For the Boy Scouts of Lake Geneva Troop 235, the sale of those trees is a great way to plan for their time at summer camp.
Since 1985, Dunn Lumber has donated a corner of its parking lot to troop 235 to sell Christmas trees.
The lot opens the weekend after Thanksgiving and sells until the weekend before Christmas.
Hours are Fridays from 3:30 to 6 p.m., Saturdays from 9 a.m. to 6 p.m. and Sundays from 9 a.m. to 3 p.m.
The scouts sell Fraser fir and balsam trees. Prices are between $24 and $69 depending on the height of the tree.
Scout Master Robert Brockmann said the boys who work at the lot punch in as if it were a regular job.
They earn dollars from the troop fund that will help offset the cost of going to summer camp, he said.
Brockmann earned his Eagle Scout badge with 235 in 1984.
Every boy has an account, said Brockmann. For the kids, earning money for their scout account is like watching a real savings account grow.
Brockmann, an Elkhorn firefighter said he paid for his way to summer camp as a scout selling trees.
"My mom didn't have the best job in the world, so this helped me get to summer camp," he said.
For Mike Dunn, president of Dunn Lumber, donating a corner of his family-owned company's parking lot every year for the troop's annual tree sales is a done deal.
"How can you not help the Boy Scouts? They've done so many things for the community through the years," Dunn said in an interview on Saturday. "It gives the kids something positive to do," added Dunn, who was once a member of Troop 235.
Bob Dale, an assistant Scout Master with 235, said that selling the trees from a lot goes back to the early 1970s, but that wasn't the start of the Christmas tree tradition with the troop.
"In the 1960s, we used to take orders and go out to a local tree farm and cut to order," said Dale, who earned his Eagle Scout badge with 235 in 1971.
However, in the early 1970s, the troop set aside their axes and started ordering trees from local tree farms.
The first Christmas tree lot was at the Dairy Queen restaurant on Wells Street, Dale said.

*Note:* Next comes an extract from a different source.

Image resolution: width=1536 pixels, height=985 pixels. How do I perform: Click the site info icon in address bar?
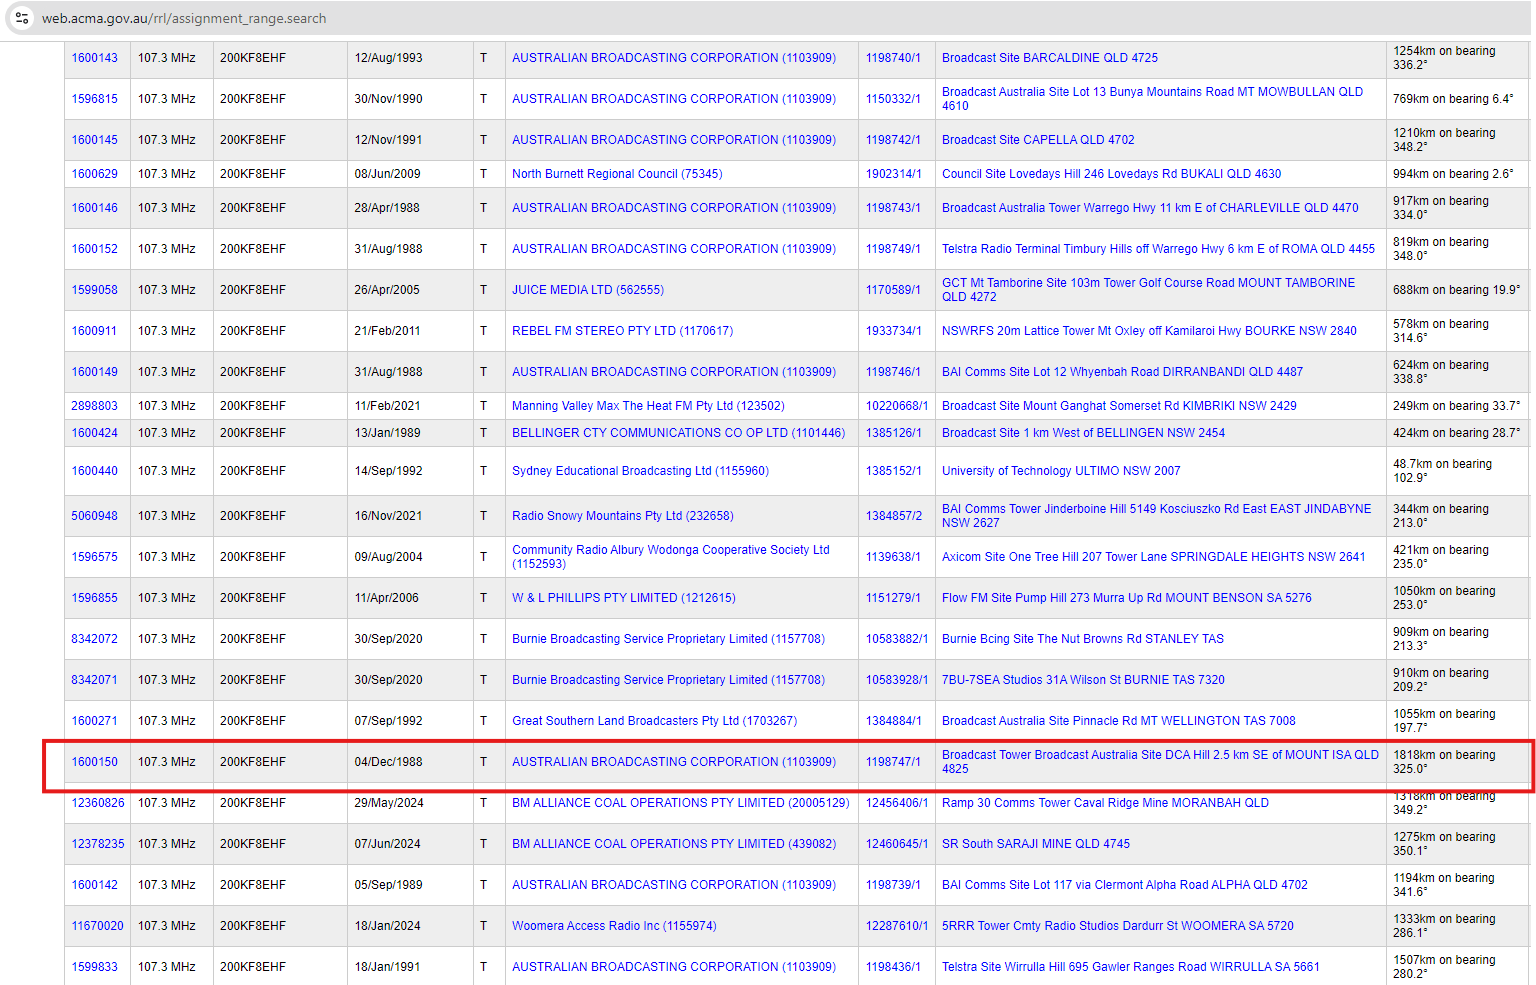point(22,18)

In 1985, the lot moved to the Dunn Lumber site, he said.
Rich Kieszkowski, assistant scout master, whose son, Zach, is almost an Eagle, said the the troop orders its Christmas trees from a tree farm in Plainfield.

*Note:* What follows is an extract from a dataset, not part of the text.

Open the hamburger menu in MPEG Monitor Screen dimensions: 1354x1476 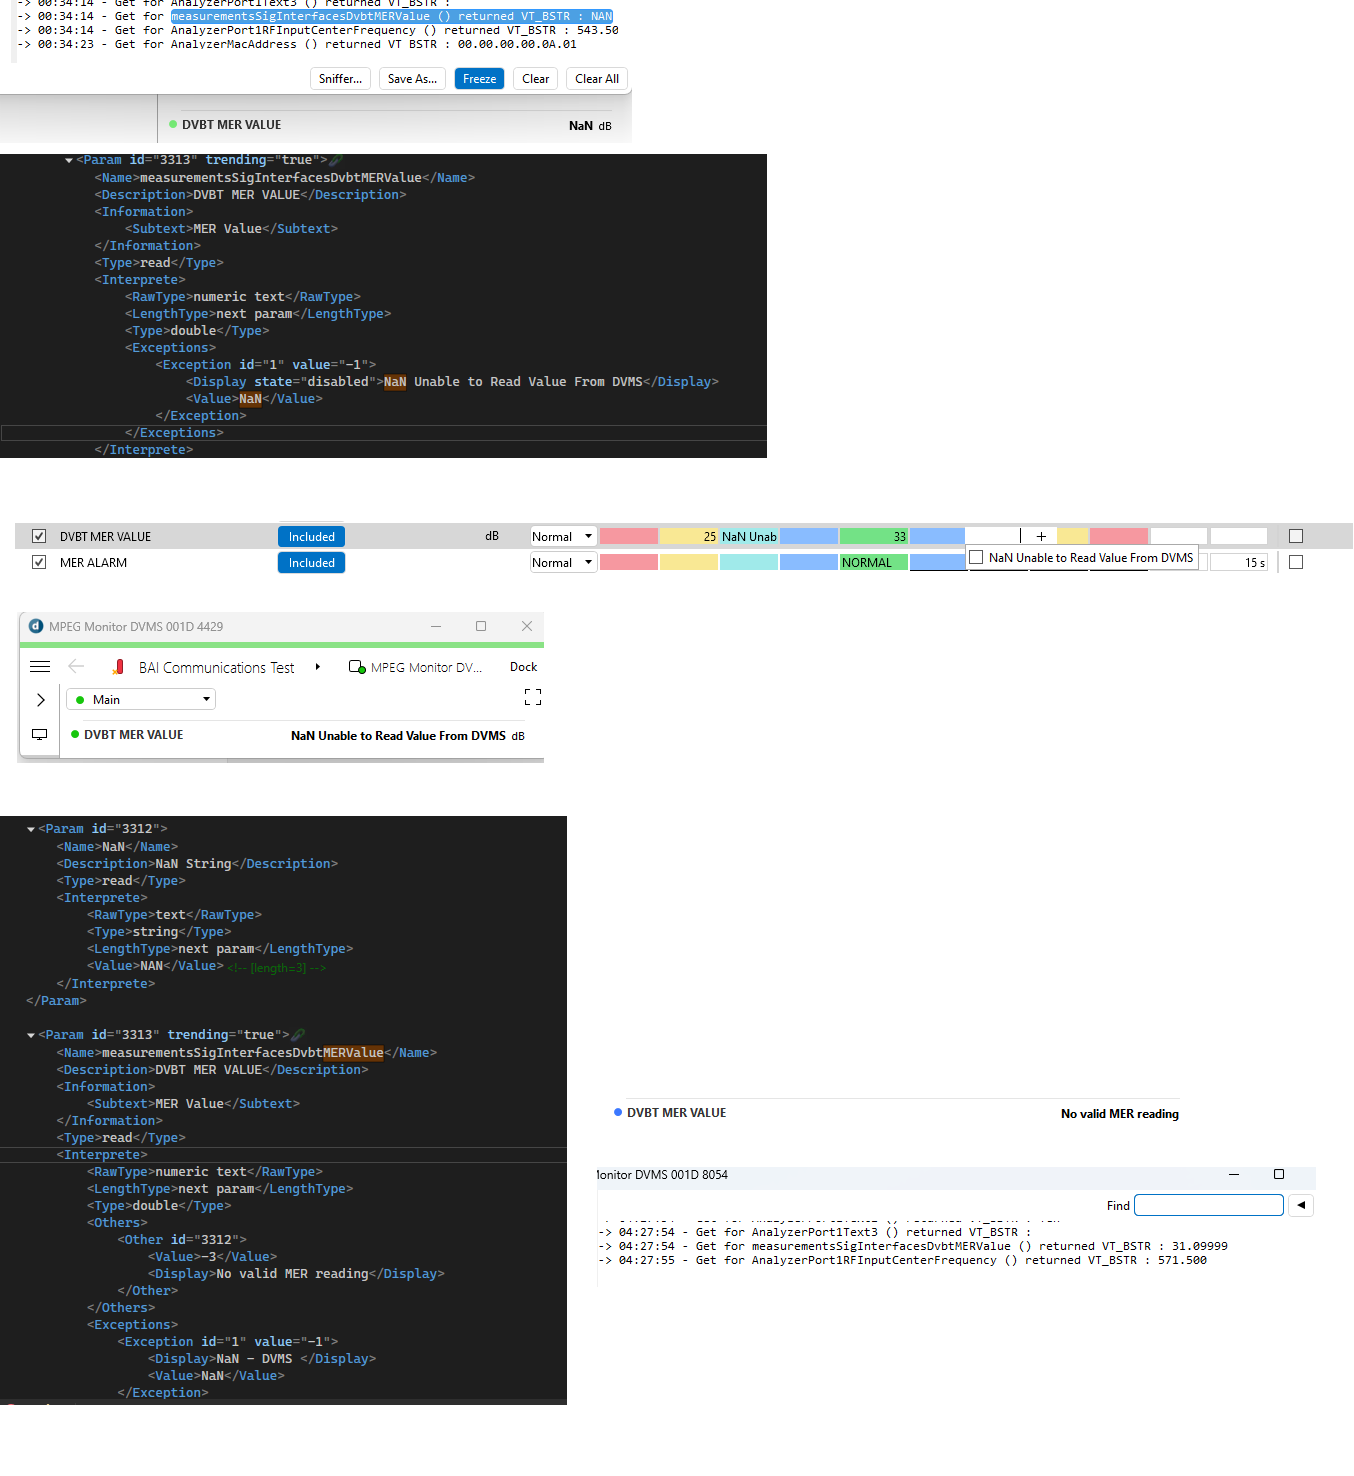40,667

The Plainfield trees have always been top quality, he said. While working at the lot, the scouts learn to wrap and unwrap trees and to cut the trunks to the right length, said Greg Oddin, also an assistant scout master, Eagle Scout and former member of troop 235.
And along the way they pick up some Christmas tree salesmanship skills, as well, he said.
"This is one of our biggest fundraiders," said Oddin. "This is our Big Kahuna."
Oddin is also a former troop 235 scout and became an Eagle Scout in 1977.
He said it outdoes other fundraisers, including the pancake breakfast and popcorn sales.
Dale said the troop orders about 180 trees.
"On a good year, if you can get $3,000, that can cover us for a year," he said about the tree sales.
Lake Geneva is now home to two troops, the second being Troop 239. But Troop 235 is the older of the two, chartered in 1938, Dale said.
Scouts can choose their troops, and Troop 235 has members from Genoa City and Elkhorn as well as Lake Geneva.
This summer, troop 235 will reach a milestone as it recognizes its 100th Eagle Scout, Brockman said.